▸ EXERCISE GOAL
In the lines below, look for "screenshot". Copy each line where it appears.

(Data entries)

—————

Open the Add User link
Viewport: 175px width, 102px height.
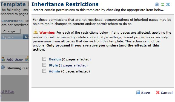[15, 60]
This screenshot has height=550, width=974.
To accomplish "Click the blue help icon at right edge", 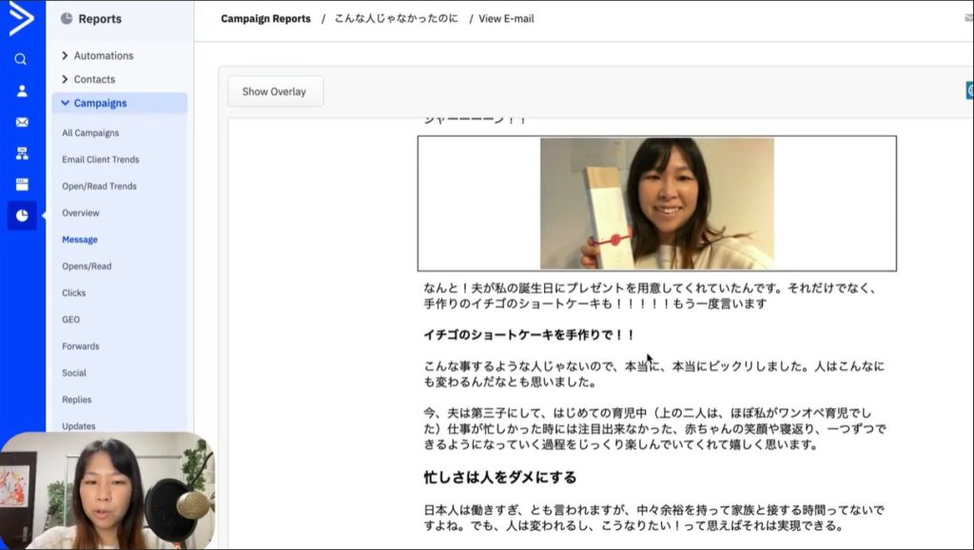I will point(969,90).
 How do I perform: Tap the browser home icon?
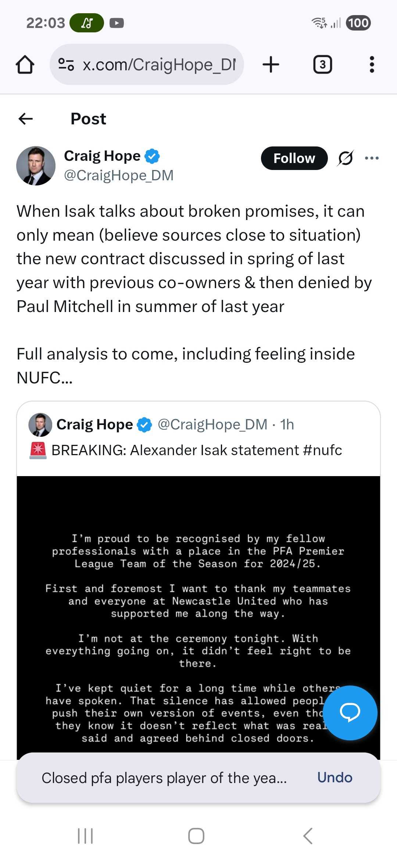[x=25, y=65]
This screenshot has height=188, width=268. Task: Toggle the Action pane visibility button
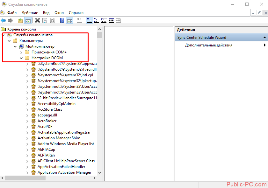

—————

▸ OUTPUT OF THE TASK
This screenshot has height=550, width=974.
This screenshot has height=188, width=268. Task: Toggle the Action pane visibility button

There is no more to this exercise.